BEGIN
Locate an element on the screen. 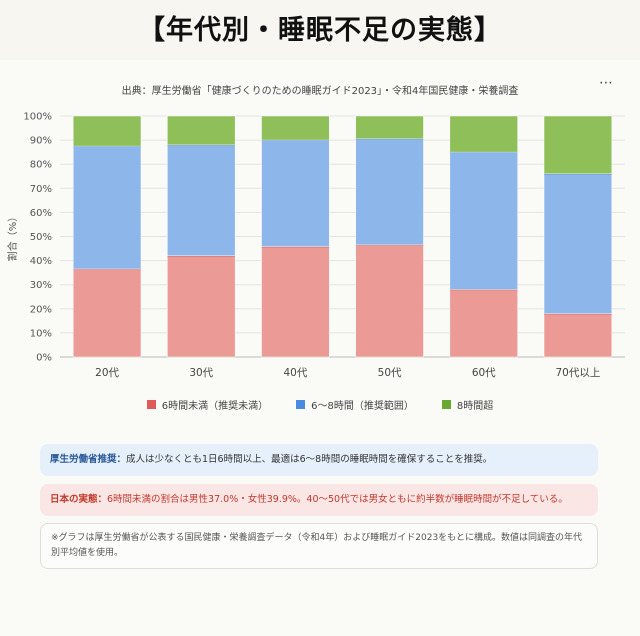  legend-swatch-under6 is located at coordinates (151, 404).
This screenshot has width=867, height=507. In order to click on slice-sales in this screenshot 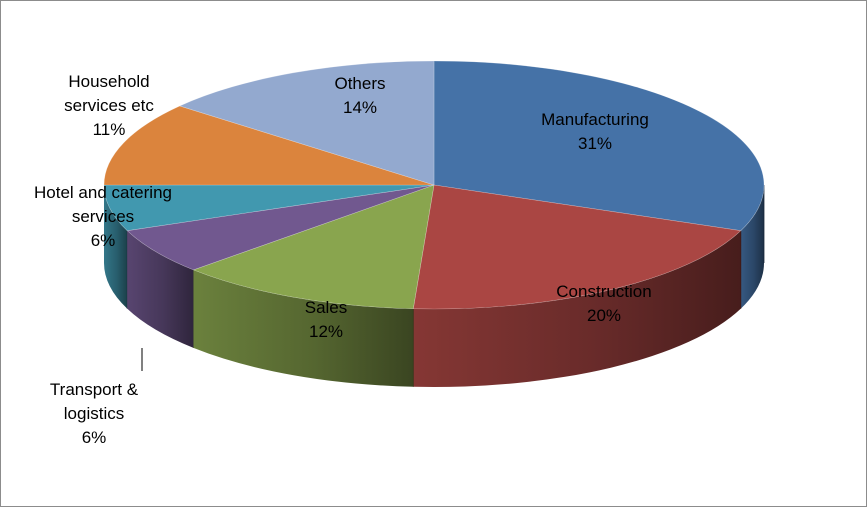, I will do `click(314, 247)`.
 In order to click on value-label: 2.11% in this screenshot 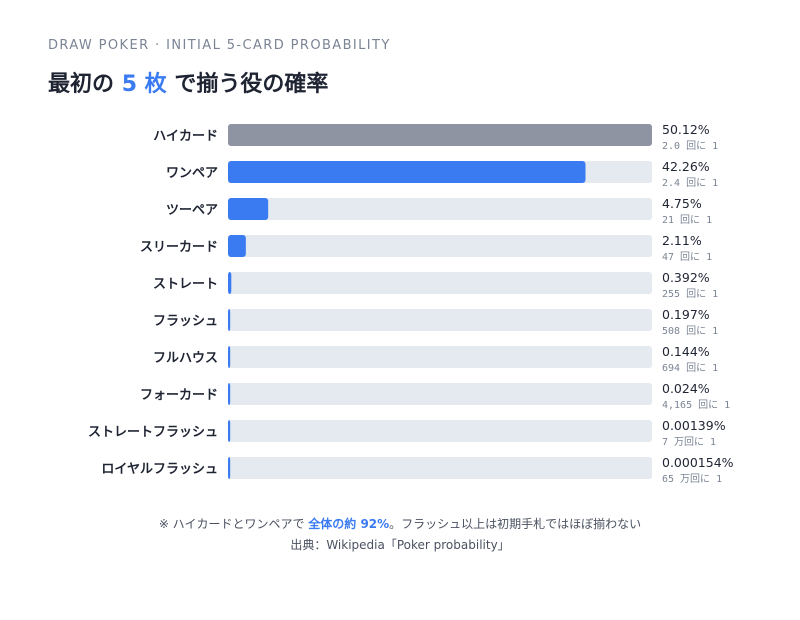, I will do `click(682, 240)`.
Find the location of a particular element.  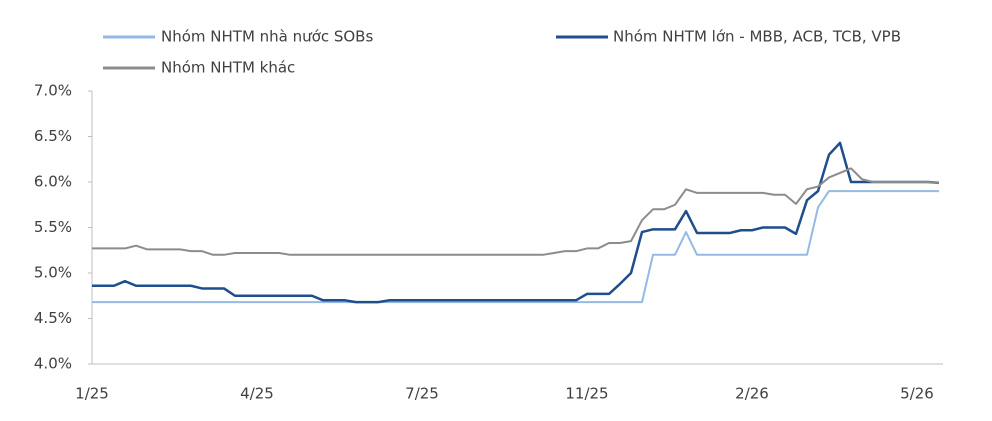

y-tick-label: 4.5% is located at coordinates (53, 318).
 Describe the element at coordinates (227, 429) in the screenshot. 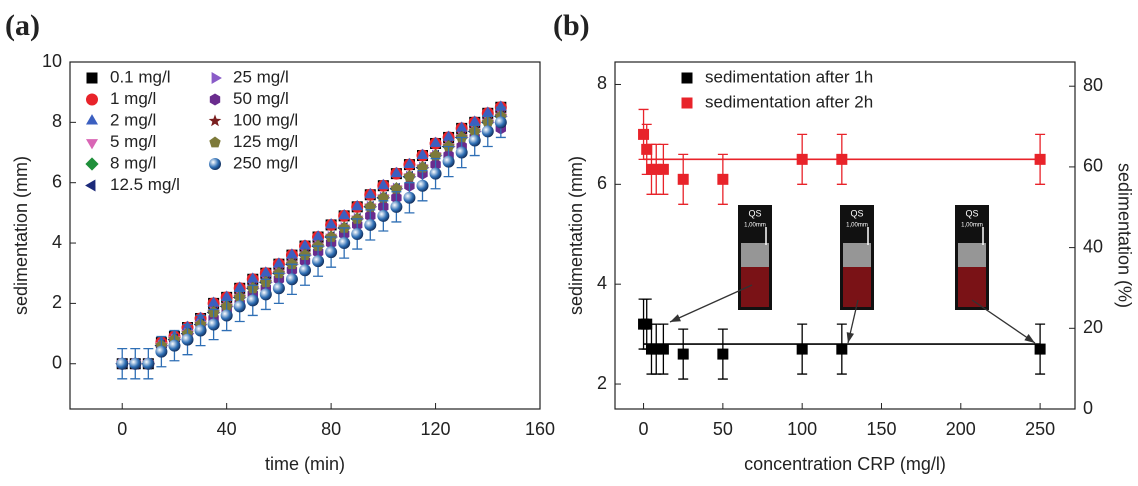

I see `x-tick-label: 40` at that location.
END
-- How to complete this task --
Rename "coordinates" to "position" in everything from the line containing "Describe the element" down to the end of the entries, and leave every other word as it is. Give back only those lines, without the pictures.

-- Answer to this exercise --
 Describe the element at position (227, 429) in the screenshot. 

I see `x-tick-label: 40` at that location.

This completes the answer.